God’s call often involves risk. God often sends us to a situation with difficulties we wouldn’t choose. Every hero of the Bible illustrates how God’s call often leads to a life of pain or rejection or sacrifice.

But comfort is not the same as fulfillment. Happiness is not the same as joy. I’ve known more than one person who cashed in his retirement to answer an uncomfortable calling. And again and again, they’ve found new meaning in their new mission.

But it’s seldom easy. I’ve also known more than one person who walked away from ministry because ministry is hard. Going where God sends you will inevitably be difficult. You must have a high pain tolerance to lean-in to what God has called you to do.

Perhaps my friend who wanted to give up after six months hadn’t fully anticipated this. Perhaps he didn’t imagine how tough it would be for his young children to bend to a foreign culture. Perhaps he couldn’t cope with his wife’s struggle to adapt to new ways of doing almost everything.

I understand. I’m not judging him. But I’ve taken note that discomfort dare not be my reason for deciding God is sending me someplace else. God’s comfort can keep you in your calling.

 

kelly-sikkema-YNHRlEkZBTY-unsplash.jpg

God’s will may be for us to stay put

Sometimes your sending is staying. Sometimes God’s answer to a “send me” prayer will be, “Just stay put. Stick with it. I need you there. Don’t give up.” Not everyone who heard my sermon Sunday needs to do something new. God has already called them into their neighborhoods to be salt and light. God has sent them into their troubled family to demonstrate grace and truth. God has placed them in the job, in the classroom, with a spouse who needs a caregiver, in a church that needs calm wisdom, at a task that’s not yet finished.

Too many of us spend too much of our lives thinking about what we’ll do someday.
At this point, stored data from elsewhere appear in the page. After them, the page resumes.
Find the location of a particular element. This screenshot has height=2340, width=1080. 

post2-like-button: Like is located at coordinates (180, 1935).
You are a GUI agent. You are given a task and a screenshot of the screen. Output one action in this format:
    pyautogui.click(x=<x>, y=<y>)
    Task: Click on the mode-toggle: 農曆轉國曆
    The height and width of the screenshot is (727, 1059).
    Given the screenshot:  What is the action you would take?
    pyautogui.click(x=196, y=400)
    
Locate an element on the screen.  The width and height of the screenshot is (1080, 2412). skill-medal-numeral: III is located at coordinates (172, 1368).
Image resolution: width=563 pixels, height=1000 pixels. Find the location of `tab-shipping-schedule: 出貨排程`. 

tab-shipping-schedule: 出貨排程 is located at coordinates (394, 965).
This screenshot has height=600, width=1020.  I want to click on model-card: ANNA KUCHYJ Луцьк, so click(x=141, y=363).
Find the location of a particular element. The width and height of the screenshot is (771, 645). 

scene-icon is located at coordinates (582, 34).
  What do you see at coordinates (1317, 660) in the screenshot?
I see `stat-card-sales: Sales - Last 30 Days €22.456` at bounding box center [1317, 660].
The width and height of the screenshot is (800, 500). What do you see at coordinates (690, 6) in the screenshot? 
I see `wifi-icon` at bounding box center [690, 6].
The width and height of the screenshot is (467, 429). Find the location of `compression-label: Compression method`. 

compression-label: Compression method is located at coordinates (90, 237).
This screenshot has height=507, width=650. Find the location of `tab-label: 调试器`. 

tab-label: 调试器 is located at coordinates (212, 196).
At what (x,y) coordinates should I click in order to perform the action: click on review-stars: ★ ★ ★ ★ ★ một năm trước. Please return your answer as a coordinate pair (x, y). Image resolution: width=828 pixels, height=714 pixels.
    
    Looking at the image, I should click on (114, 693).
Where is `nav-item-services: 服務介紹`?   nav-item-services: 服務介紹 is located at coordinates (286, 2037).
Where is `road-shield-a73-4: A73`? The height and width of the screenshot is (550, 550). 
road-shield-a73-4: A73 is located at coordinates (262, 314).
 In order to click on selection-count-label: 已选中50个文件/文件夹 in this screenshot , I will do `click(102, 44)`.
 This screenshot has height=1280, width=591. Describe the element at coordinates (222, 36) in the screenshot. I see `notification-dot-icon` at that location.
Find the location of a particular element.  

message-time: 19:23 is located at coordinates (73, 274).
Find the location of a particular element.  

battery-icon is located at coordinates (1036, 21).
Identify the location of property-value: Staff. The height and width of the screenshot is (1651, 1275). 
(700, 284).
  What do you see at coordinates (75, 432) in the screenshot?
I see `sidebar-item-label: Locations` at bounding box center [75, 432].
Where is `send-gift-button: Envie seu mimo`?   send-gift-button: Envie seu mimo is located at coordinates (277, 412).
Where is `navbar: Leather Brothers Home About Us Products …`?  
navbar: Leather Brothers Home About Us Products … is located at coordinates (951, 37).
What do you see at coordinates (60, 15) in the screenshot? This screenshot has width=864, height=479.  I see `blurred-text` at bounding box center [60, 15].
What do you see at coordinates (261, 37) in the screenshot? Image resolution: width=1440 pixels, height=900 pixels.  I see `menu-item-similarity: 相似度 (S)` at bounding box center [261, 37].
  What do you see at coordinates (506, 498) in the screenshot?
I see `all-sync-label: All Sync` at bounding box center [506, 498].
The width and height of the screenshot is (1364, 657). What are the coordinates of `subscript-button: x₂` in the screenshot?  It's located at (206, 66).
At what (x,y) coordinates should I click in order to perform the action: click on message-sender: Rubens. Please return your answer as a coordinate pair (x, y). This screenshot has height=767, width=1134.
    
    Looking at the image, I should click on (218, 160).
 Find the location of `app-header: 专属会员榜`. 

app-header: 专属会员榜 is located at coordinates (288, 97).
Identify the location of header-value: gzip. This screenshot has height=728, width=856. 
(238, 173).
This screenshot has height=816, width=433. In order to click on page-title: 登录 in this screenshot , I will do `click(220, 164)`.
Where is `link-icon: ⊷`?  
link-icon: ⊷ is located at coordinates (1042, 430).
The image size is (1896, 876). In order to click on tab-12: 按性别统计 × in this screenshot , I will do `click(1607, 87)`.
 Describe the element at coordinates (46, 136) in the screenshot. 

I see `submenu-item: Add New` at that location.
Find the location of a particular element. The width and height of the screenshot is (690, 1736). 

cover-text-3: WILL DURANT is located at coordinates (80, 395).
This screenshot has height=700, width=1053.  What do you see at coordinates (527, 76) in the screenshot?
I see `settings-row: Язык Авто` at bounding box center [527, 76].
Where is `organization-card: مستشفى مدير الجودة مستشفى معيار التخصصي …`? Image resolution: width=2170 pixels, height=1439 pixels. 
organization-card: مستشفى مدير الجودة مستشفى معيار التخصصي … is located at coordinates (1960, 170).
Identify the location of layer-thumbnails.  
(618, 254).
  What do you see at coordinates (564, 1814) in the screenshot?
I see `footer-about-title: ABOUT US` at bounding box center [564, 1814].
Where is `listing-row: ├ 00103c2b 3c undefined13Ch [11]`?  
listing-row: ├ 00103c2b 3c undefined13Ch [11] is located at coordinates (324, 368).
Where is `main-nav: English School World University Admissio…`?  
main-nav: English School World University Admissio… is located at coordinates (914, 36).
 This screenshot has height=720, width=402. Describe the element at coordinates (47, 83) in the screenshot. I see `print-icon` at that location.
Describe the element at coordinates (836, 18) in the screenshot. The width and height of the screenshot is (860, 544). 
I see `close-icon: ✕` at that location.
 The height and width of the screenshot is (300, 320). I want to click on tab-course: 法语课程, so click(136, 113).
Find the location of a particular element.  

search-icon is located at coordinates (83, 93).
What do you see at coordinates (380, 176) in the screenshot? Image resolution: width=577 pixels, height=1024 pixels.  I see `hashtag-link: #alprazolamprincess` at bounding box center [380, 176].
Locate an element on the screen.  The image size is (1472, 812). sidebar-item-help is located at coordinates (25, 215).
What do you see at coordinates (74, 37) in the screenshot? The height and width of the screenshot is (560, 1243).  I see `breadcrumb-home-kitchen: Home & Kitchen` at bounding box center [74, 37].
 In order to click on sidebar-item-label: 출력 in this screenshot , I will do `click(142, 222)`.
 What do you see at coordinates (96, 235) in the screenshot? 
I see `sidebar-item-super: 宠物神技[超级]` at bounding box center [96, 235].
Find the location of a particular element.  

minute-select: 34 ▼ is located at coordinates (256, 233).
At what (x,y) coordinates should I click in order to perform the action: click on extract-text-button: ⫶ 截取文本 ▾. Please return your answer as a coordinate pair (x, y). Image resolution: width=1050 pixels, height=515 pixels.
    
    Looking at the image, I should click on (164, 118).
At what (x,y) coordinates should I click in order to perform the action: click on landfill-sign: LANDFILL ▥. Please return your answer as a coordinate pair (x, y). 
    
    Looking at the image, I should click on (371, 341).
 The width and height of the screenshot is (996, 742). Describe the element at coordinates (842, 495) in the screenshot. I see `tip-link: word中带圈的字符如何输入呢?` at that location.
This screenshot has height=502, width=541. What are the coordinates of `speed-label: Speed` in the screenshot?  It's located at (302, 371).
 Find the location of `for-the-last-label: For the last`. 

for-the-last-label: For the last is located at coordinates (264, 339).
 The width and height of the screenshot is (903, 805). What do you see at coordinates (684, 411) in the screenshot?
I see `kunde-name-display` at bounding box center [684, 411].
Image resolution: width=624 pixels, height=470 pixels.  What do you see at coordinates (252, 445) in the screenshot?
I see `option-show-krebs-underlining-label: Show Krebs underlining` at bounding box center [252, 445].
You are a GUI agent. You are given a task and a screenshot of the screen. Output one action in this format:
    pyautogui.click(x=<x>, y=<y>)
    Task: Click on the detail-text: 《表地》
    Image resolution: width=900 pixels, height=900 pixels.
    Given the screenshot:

When the kids are out of college . . . when we have a bigger house that’s better to host a small group . . . when I take early retirement and I’m free to go on mission trips . . . God may lead any of us to some grand adventure in a new place with a lofty mission and a fresh set of goals. But so many of us are already where God has called us. Maybe the way he’ll answer our prayer is to open our eyes to the possibilities in the next room or the house next door or the crying needs just ten minutes from our neighborhood. 

 

luis-villasmil-mlVbMbxfWI4-unsplash.jpg

God’s call is fresh every morning

Your boredom can be someone else’s breakthrough. Sometimes the tedious monotony of our routine dulls our capacity to discern God’s call. Pack lunches every day. Fix dinner every night. Keep attending round after round of never-ending meetings. Say farewell to one self-important boss only to be greeted with another. Budget cutbacks. Traffic jams. House repairs. In-law squabbles. Year after year—will it ever be different?

Maybe not, but it can always be fresh. “God, send me to the right office, the right aisle in the grocery store where you can use me in the life of the person I encounter there.”

Life is full of people hungry for unselfish love and unanticipated hope. While we’re wondering if we could demonstrate God’s goodness someplace else, all of us can ask God to send us to those who need him most right where we are today.

What has happened in your life when you prayed, “God, send me?” How is he using you where he’s sent you today?